--- begin PAGE ---

Greenhouse gases like CO2 were too low on the
list of IGY concerns to be allocated much support, but with so much
money now available, a little might be spared.
| A modest
plan crystallized in meetings of experts arranged by the U.S. National
Committee for the IGY in early 1956. Here two senior scientists, Roger
Revelle and Hans Suess, argued the value of measuring CO2
in the ocean and air simultaneously at various points around the globe.
The ultimate goal was "a clearer understanding of the probable climatic
effects of the predicted great industrial production of carbon-dioxide
over the next 50 years." But the immediate aim was to observe how
sea water took up the gas, as just one of the many puzzles of geochemistry.
The committee granted some small funds for this to Revelle. He had
become interested in the question through his own research, which
had been amply supported by the U.S. Navy's Office of Naval Research
and other federal agencies, whose interest in the oceans was whetted
by the competition with the Soviet Union.(6)
| Revelle already had Keeling in mind for this work, and he now hired
the young geochemist to come to the Scripps Institution of Oceanography
and conduct the world survey. One of their aims, as Keeling recalled
it, would be to "establish a reliable 'baseline' CO2
level which could be checked 10 or 20 years later." To actually detect
a rise of the CO2 level during the 18-month term
of the IGY scarcely seemed possible.(7)
Obedient to his sources of funding, Keeling scrupulously measured
CO2 variations in the sea and air at various
locations. But his heart went into something more fundamental, the
atmospheric "baseline" value.

--- end PAGE ---

TASKS »
(1) Repeat the passage on early CO2 measurement from "Greenhouse gases like" up to and including "around the globe.".
(2) According to the passage on early CO2 measurement, why could a little IGY support go to greenhouse gases even though they ranked low among IGY concerns? Answer in one to three sentences.
(3) In the passage on early CO2 measurement, where did Revelle hire Keeling to come and conduct the world survey?

--- begin DATA EXCERPT ---

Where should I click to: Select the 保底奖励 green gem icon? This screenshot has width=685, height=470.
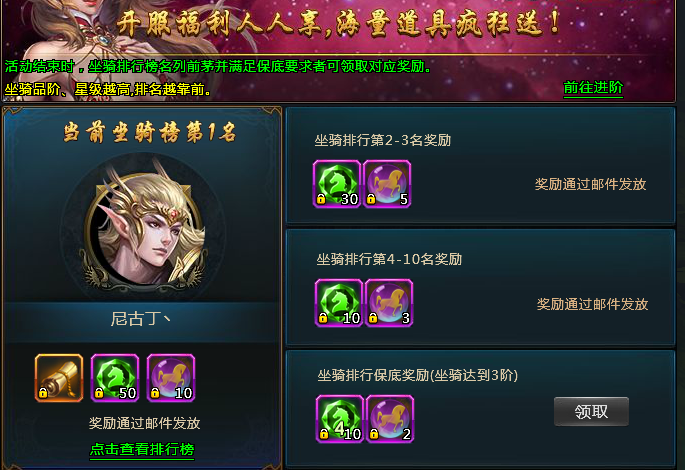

--- end DATA EXCERPT ---

PER-TASK OUTPUTS »
(1)
Greenhouse gases like CO2 were too low on the
list of IGY concerns to be allocated much support, but with so much
money now available, a little might be spared.
| A modest
plan crystallized in meetings of experts arranged by the U.S. National
Committee for the IGY in early 1956. Here two senior scientists, Roger
Revelle and Hans Suess, argued the value of measuring CO2
in the ocean and air simultaneously at various points around the globe.

(2) Greenhouse gases like CO2 ranked too low among IGY concerns to get much support. However, so much money was now available that a little could be spared for them.

(3) The Scripps Institution of Oceanography.